This is the words that's been lingering in my head when my contract is just about to end this end of March. If Sandy Munga have trade mark the words which is her blog tittle.. I probably be paying her a huge amount of royalty for using and thinking of that words for days... maybe weeks. As best I try to ignore it, "What next" keeps coming. Fellow friends and colleague keep asking me "when I am due for home leave".. or "when my contract will end" these aren't helping. Yesterday I was informed that my contract is "automatically" extended for the next two months time. Which mean, I will continued to work without break or home leave until end of May!!! theres pro and cons in that situation. Pro: ehem.. I still got paid for another two months time!!..Con: I'm working for full 6 months time without break!
So.. what next? well, for at least the next 2 months time, I am still here! at least my boss said "please continue.." . Another drawback which had just cross my mind is that, I will be saying alot of good byes to my fellow friends which need to be release before I do!! the thought just makes me really sad. I come to term and fond with the men I work with. They are all warm and very friendly that makes me feels being part of a family. Being gentle yet stern is what I can do for their kindness when they simply slipped or takes short cuts while performing task. I keep remind myself, to be patient and calm at all time. Even when they're totally wrong.
As of this month end, I will completed my One year tenure of my service here and I did not regret making or accepting the offer to work here. I found (as I expected) that my fellow Indonesian pals.. are all very nice people. Did I ever told you that I am part of Indonesian since my mom was born and raise here. At least, among the children she has, I've been and stayed 1 year in the country which she was from. And you know what? I am proud of it! I am proud of my mother for her courage in moving to another country. I hope that one day, I would company my mom to her birth place and meeting her (and my) relatives. If you know my mom, you will aspect a publicly openness of emotions. a.k.a tears and cried openly. Every time my mom says "bupu bupu anak kidih" when I called her.. It just wanna make you cried and calm at the same time. If you haven't figure it out. I am a lot closer to my mom than my dad.
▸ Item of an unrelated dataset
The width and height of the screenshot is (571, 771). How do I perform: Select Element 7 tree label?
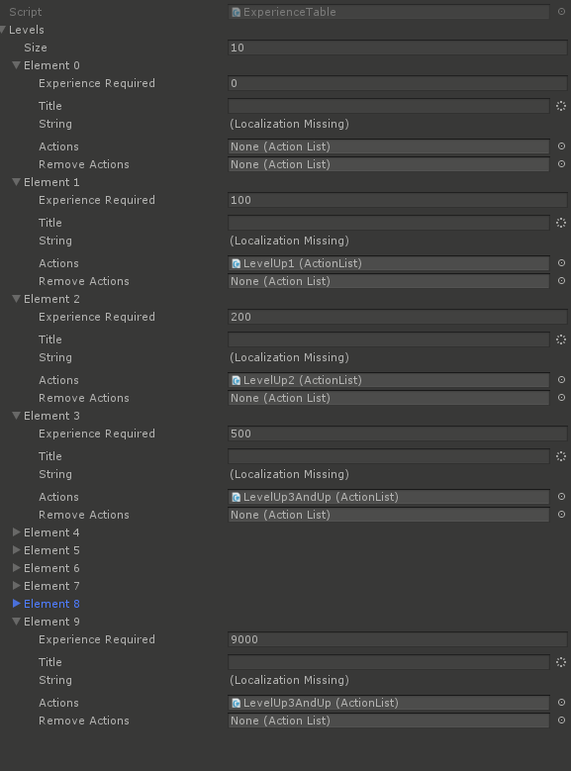[51, 586]
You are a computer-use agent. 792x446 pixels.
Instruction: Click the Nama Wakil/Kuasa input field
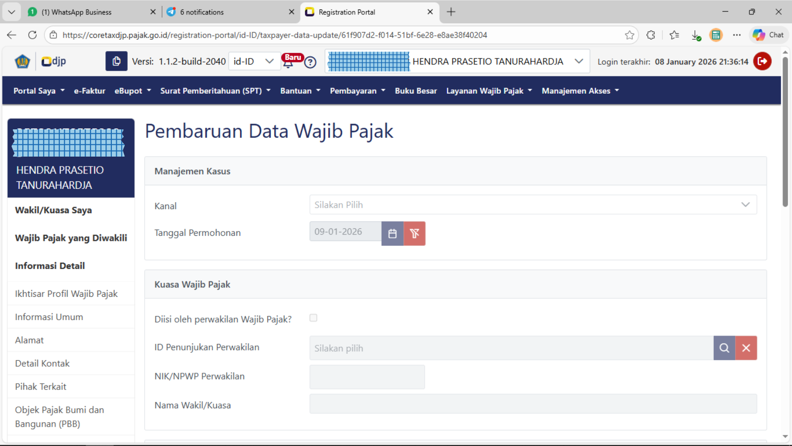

But not a mummy boy. sounds like I'm spoiled brat or something.
Ok, enough of my thought, just to let you know that I got rid of my facial hair. Which I had mix responds from my fellow friends here. I don't blame them, they never see me without my mustache and beards. Some says I looks like a kid, I look like 16 years old, I look better without it, I look less big? or stern... and so many more unending comments. But you know what? I do feels kinda funny without it. I feels sooo.... hem naked? something like that. Anyway, I just got rid of it, it gonna grow back. In the meantime, I am enjoying the "hairlessness" around my mouth!